You couldn’t see the street, only concrete walls and a ramp leading up somewhere, but somehow it was obvious that you had left the Justice Center and had moved on to some other place. Maybe because it was so cold down there. My arms started shivering, and my briefcase started hitting my behind again. The officer didn’t pay any attention. He just stood there, waiting. That must mean they were going to take me soon. There was one vehicle parked at the dock. It was a white van with thick bars on the windows and black letters on the side: DEPARTMENT OF CORRECTIONS, DURANT UNIT. That must be it.
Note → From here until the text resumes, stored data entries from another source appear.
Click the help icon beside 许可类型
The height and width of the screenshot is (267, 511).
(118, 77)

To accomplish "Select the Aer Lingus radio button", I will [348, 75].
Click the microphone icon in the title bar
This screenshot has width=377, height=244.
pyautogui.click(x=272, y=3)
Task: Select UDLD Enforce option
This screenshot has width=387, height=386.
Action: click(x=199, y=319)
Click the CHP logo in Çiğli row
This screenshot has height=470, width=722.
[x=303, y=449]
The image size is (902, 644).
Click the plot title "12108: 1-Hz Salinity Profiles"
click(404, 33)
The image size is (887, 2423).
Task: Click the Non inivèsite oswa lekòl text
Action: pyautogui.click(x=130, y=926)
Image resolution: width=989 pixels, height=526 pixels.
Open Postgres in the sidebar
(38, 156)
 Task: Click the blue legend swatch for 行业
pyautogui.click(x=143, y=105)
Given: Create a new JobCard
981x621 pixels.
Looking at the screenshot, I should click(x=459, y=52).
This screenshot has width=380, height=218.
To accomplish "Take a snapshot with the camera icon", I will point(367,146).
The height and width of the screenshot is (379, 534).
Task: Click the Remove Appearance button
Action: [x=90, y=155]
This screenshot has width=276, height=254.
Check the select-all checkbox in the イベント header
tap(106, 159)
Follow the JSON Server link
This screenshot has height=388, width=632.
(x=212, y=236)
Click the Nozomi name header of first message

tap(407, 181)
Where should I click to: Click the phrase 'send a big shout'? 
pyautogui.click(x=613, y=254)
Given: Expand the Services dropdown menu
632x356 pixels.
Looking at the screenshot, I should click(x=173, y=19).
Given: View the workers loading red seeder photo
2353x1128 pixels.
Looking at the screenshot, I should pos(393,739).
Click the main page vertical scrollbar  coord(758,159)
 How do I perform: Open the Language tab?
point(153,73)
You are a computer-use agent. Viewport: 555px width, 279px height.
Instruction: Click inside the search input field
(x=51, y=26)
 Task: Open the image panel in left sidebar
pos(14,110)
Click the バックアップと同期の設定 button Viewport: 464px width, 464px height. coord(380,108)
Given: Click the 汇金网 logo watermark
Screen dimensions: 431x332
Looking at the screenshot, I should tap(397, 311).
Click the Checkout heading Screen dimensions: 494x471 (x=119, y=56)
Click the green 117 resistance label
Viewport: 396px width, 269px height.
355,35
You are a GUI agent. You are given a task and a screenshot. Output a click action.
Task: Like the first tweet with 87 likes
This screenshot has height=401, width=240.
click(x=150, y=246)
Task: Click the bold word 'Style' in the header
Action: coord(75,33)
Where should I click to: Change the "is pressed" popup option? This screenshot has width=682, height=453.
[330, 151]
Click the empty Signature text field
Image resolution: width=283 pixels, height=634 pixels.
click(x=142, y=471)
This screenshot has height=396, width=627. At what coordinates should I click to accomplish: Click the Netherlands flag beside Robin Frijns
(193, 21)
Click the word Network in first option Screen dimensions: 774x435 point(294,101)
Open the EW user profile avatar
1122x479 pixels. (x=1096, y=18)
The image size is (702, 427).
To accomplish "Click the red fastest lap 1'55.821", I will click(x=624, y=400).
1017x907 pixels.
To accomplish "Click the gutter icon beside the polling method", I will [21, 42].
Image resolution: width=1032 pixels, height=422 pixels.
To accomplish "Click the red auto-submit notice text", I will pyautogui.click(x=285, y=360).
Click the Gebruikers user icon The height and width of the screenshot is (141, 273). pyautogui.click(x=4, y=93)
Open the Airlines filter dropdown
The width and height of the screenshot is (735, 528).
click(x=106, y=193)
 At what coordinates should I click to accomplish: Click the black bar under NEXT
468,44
Two men were leaning against the van. They were wearing black hats and gray jackets. One of the men was black. The other man was white. They were smoking cigars, blowing the smoke out slowly, then flicking the ashes off and sticking the stubs back into their mouths. They did that for a while. Then they sauntered over to the officer and me. The black one was carrying a bunch of chains.

“This the one, Bill?” the white man said. He was about my age, but his body was twice as thick.

“That’s right, Steve. Only one we got for you.”

“I mean, is he the one that . . . ”

“Yep. He’s the one that likes to be with cons.”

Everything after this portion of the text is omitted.